_INSTRUCTIONS TO FOLLOW_.
From the first line to the last, give the records again exactly.

_Stored data_.

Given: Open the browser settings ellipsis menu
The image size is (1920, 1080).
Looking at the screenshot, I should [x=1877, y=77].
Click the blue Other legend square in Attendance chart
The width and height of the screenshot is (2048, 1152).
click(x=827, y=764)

_FINAL ANSWER_.
Given: Open the browser settings ellipsis menu
The image size is (1920, 1080).
Looking at the screenshot, I should [x=1877, y=77].
Click the blue Other legend square in Attendance chart
The width and height of the screenshot is (2048, 1152).
click(x=827, y=764)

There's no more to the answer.